The rule is stated in People v. Dole, 122 Cal. 486, [68 Am. St. Rep. 50, 55 P. 581], that such instruction "is erroneous, as implying that a person who did not commit the offense may be found guilty for mere aiding of the offense without guilty knowledge and without 'aiding and abetting' the offense, but such error is cured by an instruction from which the jury could not fail to understand that aiding or assisting in the crime without guilty knowledge is not criminal." The qualification therein stated is strikingly applicable here, for the court clearly and forcibly instructed the jury that they must acquit the defendant unless they believed beyond a reasonable doubt, and to a moral certainty, that he had the intent and purpose "to extort from, or rob, the said F. W. Henderson, or to exact from the relatives of the said F. W. Henderson money or lands," etc. In fact, in several instructions he was treated as a principal, and the jury was admonished, over and over again, that they must believe every element of the crime charged had been proven against the defendant to a moral certainty and beyond a reasonable doubt or else he must be acquitted. It is not possible that appellant was prejudiced by said instruction, if it was given. The doubt manifested in the last clause is expressed for the reason that through the proceeding known as "diminution of the record" a copy of said instruction as filed in the lower court has been presented here, duly certified by the clerk of said court, and this copy corresponds exactly with the language of said section 31 of the Penal Code, containing the words "aid and abet" instead of "aid or abet." However, this is probably not conclusive, as the trial judge did not certify that he read the instruction as it was written, whereas he certified to the transcript as containing a correct record. But the matter is of no importance as no prejudicial error was committed.

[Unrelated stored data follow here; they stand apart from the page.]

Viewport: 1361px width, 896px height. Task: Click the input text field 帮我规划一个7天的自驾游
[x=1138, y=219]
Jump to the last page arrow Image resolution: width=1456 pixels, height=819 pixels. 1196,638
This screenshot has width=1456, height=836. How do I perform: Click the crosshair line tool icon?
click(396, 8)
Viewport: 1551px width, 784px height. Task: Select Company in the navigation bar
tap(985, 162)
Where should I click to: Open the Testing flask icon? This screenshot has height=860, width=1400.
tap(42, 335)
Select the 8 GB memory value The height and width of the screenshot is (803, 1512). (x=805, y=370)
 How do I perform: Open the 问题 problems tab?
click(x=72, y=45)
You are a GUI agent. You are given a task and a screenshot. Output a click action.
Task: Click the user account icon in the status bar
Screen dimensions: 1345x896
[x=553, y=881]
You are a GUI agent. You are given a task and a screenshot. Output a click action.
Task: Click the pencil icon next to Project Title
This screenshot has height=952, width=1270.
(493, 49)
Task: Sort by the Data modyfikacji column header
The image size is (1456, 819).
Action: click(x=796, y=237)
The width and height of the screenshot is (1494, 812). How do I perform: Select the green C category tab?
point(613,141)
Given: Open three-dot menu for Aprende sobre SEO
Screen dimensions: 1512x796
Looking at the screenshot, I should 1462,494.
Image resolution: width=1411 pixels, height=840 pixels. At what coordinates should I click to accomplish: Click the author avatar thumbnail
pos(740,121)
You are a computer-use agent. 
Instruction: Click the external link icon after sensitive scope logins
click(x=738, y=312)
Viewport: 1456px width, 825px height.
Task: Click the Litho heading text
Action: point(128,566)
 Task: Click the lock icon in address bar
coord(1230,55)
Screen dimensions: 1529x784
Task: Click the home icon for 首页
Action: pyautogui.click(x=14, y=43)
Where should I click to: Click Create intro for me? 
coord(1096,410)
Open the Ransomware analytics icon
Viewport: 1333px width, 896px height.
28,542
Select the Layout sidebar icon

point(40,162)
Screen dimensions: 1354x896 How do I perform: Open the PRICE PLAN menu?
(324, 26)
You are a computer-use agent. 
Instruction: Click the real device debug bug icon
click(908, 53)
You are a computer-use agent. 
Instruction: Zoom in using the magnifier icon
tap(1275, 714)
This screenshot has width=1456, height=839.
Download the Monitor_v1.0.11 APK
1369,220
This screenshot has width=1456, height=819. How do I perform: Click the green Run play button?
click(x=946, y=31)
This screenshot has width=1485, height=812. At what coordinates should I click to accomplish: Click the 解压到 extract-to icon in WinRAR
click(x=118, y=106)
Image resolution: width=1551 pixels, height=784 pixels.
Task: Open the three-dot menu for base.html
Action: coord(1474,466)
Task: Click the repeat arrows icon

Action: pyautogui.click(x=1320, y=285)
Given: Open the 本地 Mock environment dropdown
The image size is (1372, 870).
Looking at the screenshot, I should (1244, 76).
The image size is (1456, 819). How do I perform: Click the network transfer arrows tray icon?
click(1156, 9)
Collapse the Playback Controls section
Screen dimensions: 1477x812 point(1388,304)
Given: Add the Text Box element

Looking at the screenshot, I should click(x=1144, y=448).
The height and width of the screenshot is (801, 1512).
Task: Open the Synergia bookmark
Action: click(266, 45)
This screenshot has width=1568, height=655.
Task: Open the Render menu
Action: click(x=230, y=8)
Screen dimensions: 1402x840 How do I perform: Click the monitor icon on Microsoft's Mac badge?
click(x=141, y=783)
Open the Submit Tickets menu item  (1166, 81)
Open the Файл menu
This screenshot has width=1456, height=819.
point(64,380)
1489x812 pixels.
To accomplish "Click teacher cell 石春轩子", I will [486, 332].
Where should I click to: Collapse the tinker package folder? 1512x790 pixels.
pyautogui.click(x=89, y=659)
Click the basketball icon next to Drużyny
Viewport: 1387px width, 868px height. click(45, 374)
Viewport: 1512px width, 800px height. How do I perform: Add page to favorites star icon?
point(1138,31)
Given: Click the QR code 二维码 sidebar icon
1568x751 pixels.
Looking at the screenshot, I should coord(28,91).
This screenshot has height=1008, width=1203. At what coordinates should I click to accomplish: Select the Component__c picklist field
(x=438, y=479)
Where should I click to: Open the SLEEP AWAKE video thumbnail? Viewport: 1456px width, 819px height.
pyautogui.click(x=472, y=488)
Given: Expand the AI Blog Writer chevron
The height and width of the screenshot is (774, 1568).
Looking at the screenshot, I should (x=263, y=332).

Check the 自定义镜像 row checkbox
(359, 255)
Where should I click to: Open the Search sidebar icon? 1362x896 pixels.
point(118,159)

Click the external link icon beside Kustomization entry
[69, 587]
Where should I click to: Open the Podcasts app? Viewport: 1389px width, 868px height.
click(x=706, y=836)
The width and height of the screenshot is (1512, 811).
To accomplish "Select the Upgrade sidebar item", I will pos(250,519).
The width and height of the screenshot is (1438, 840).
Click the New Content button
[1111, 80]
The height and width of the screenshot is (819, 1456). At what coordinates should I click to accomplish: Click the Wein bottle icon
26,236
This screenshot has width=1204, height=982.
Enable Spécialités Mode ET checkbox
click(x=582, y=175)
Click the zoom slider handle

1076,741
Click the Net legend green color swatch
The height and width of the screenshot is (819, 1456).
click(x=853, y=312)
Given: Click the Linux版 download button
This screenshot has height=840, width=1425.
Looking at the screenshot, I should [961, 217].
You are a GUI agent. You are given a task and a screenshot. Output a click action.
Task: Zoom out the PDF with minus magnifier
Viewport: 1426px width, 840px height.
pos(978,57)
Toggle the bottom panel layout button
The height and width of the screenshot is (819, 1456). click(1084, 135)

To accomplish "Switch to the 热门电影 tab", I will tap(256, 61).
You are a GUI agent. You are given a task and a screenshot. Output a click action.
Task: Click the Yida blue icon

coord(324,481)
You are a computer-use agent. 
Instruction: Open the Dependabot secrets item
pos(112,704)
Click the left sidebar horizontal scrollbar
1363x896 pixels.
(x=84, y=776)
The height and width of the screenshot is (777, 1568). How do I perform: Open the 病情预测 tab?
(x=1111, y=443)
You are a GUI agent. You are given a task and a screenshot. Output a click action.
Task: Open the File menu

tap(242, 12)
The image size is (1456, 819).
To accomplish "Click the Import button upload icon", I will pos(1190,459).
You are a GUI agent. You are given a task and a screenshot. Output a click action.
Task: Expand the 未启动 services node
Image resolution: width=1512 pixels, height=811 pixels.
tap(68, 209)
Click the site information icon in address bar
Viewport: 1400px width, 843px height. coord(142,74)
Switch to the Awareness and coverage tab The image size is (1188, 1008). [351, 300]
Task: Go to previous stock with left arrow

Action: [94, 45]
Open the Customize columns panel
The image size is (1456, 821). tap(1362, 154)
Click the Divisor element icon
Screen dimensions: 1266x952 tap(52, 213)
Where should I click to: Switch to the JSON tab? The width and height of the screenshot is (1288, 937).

Appellant was justly convicted of a villainous and dastardly crime, and it requires no small degree of patience and forbearance to treat with serious consideration the technical reasons urged for a new trial. The judgment and order are affirmed.
Chipman, P. J., and Hart, J., concurred.
A petition to have the cause heard in the supreme court, after judgment in the district court of appeal, was denied by the supreme court on May 4, 1916.